**Requirement:**
Copy word for word, please, the lines of the entries below running from the one containing "This screenshot has width=716, height=373." to the one containing "Expand the Etiqueta", both ends included.

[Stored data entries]
==*==

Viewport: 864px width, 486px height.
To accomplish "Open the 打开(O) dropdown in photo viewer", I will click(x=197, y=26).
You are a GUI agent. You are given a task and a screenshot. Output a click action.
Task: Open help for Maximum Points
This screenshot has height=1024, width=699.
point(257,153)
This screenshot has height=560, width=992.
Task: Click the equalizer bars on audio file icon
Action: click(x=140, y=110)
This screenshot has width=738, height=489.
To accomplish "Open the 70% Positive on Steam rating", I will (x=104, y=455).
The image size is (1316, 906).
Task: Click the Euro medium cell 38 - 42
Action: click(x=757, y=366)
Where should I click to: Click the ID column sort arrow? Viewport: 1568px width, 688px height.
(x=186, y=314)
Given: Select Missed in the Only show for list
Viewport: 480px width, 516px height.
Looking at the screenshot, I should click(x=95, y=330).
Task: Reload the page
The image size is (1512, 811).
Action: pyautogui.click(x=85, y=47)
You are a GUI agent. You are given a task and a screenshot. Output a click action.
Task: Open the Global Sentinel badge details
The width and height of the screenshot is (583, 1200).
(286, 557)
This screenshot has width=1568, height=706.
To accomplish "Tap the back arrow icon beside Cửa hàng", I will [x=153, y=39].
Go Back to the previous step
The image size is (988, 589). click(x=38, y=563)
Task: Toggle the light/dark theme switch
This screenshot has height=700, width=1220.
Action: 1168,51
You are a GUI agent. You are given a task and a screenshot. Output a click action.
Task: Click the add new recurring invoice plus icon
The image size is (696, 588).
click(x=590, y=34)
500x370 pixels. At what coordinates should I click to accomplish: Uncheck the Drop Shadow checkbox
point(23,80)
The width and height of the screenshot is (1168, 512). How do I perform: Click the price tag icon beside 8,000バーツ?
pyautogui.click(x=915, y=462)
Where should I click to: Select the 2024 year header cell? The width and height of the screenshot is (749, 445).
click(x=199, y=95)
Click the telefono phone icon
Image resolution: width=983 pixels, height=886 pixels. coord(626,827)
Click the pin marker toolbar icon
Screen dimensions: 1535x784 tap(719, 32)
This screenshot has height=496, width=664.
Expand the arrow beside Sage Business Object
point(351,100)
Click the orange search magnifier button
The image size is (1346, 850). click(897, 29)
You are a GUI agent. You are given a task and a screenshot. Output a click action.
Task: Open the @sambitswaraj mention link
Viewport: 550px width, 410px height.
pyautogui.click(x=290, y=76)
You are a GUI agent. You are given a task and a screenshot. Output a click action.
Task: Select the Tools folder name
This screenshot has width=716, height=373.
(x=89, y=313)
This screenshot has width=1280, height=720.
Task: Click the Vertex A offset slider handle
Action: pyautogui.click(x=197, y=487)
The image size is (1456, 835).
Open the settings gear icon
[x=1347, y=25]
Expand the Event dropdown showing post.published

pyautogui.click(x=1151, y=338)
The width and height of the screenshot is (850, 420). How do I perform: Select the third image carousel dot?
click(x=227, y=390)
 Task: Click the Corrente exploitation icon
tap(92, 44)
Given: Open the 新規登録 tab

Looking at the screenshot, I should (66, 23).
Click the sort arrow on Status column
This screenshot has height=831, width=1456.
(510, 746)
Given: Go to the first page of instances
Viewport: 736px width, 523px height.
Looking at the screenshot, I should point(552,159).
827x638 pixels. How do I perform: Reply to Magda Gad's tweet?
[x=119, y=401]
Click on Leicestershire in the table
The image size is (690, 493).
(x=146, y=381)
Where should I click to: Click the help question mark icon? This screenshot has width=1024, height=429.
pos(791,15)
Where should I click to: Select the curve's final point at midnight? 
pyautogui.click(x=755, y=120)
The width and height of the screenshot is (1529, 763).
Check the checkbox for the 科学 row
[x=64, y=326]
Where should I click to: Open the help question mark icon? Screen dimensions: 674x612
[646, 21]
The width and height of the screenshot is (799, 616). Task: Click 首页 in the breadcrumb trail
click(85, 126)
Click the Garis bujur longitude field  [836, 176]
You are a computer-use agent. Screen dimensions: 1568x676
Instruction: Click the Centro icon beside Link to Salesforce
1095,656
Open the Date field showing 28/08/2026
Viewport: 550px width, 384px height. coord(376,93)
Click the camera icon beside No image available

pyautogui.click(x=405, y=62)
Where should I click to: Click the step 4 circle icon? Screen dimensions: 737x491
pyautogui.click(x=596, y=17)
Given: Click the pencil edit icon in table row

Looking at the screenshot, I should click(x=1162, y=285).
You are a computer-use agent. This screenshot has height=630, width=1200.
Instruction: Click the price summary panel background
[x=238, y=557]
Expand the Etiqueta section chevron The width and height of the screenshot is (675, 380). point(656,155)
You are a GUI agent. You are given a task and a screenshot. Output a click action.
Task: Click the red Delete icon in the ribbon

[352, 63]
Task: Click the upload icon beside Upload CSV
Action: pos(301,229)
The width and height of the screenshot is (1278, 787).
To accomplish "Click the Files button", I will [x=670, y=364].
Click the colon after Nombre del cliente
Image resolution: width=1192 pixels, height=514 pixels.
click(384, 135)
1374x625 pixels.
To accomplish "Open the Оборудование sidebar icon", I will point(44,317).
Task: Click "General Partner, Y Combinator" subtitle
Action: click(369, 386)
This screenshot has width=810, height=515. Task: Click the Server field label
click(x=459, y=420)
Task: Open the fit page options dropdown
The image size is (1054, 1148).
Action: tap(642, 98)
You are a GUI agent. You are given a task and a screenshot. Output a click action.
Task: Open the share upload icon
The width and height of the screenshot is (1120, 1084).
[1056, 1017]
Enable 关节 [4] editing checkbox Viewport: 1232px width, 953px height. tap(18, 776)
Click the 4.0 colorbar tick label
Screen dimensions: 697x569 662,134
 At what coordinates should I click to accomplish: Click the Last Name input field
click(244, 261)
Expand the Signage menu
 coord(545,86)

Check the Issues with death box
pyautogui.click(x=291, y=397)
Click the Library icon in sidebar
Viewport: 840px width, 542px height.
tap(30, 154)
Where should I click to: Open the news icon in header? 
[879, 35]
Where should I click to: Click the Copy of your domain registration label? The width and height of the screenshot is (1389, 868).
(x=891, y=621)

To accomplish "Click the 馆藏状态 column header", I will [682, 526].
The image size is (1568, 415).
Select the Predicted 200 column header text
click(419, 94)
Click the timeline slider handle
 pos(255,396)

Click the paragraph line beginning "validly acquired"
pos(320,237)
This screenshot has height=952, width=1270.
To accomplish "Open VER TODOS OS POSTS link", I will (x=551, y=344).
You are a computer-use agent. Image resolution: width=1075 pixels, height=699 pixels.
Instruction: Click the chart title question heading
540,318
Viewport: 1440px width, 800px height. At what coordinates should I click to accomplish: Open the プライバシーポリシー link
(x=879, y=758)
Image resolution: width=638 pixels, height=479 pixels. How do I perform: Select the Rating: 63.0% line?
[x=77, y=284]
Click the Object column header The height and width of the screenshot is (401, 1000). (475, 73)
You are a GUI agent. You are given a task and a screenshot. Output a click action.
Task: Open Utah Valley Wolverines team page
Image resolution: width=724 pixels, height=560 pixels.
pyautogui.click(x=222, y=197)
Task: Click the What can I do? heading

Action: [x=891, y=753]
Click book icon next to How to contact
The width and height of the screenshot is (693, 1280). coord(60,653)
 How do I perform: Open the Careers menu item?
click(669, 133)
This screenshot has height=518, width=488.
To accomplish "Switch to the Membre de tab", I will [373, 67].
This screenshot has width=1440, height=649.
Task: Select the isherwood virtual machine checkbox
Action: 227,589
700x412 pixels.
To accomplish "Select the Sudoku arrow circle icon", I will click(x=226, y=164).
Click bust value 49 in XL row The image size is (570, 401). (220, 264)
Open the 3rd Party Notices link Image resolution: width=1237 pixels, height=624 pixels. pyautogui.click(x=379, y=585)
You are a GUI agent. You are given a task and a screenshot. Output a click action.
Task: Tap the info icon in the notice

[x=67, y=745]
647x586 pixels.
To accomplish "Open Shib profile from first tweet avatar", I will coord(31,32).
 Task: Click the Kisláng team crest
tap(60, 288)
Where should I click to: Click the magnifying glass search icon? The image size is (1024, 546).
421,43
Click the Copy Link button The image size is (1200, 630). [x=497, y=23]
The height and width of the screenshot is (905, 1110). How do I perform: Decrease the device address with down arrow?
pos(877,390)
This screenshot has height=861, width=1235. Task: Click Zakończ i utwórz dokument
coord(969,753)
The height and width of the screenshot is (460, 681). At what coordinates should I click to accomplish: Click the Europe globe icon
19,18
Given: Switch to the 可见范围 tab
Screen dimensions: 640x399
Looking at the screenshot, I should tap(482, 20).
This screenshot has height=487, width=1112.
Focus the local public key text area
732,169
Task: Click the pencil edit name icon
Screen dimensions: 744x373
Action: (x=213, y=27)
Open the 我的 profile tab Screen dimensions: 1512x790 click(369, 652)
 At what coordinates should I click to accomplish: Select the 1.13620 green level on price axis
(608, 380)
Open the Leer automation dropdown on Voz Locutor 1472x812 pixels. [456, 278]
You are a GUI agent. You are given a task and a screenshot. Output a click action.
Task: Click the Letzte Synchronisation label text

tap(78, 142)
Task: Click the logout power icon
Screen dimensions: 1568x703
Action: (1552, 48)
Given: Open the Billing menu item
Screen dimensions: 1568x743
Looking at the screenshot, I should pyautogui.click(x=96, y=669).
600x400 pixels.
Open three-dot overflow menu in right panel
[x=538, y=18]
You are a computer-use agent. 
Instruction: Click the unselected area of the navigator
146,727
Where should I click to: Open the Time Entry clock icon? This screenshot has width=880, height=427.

==*==

**Task result:**
This screenshot has width=716, height=373.
(x=89, y=313)
This screenshot has width=1280, height=720.
Task: Click the Vertex A offset slider handle
Action: pyautogui.click(x=197, y=487)
The image size is (1456, 835).
Open the settings gear icon
[x=1347, y=25]
Expand the Event dropdown showing post.published

pyautogui.click(x=1151, y=338)
The width and height of the screenshot is (850, 420). How do I perform: Select the third image carousel dot?
click(x=227, y=390)
 Task: Click the Corrente exploitation icon
tap(92, 44)
Given: Open the 新規登録 tab

Looking at the screenshot, I should (66, 23).
Click the sort arrow on Status column
This screenshot has height=831, width=1456.
(510, 746)
Given: Go to the first page of instances
Viewport: 736px width, 523px height.
Looking at the screenshot, I should point(552,159).
827x638 pixels. How do I perform: Reply to Magda Gad's tweet?
[x=119, y=401]
Click on Leicestershire in the table
The image size is (690, 493).
(x=146, y=381)
Where should I click to: Click the help question mark icon? This screenshot has width=1024, height=429.
pos(791,15)
Where should I click to: Select the curve's final point at midnight? 
pyautogui.click(x=755, y=120)
The width and height of the screenshot is (1529, 763).
Check the checkbox for the 科学 row
[x=64, y=326]
Where should I click to: Open the help question mark icon? Screen dimensions: 674x612
[646, 21]
The width and height of the screenshot is (799, 616). Task: Click 首页 in the breadcrumb trail
click(85, 126)
Click the Garis bujur longitude field  [836, 176]
You are a computer-use agent. Screen dimensions: 1568x676
Instruction: Click the Centro icon beside Link to Salesforce
1095,656
Open the Date field showing 28/08/2026
Viewport: 550px width, 384px height. coord(376,93)
Click the camera icon beside No image available

pyautogui.click(x=405, y=62)
Where should I click to: Click the step 4 circle icon? Screen dimensions: 737x491
pyautogui.click(x=596, y=17)
Given: Click the pencil edit icon in table row

Looking at the screenshot, I should click(x=1162, y=285).
You are a computer-use agent. This screenshot has height=630, width=1200.
Instruction: Click the price summary panel background
[x=238, y=557]
Expand the Etiqueta section chevron The width and height of the screenshot is (675, 380). point(656,155)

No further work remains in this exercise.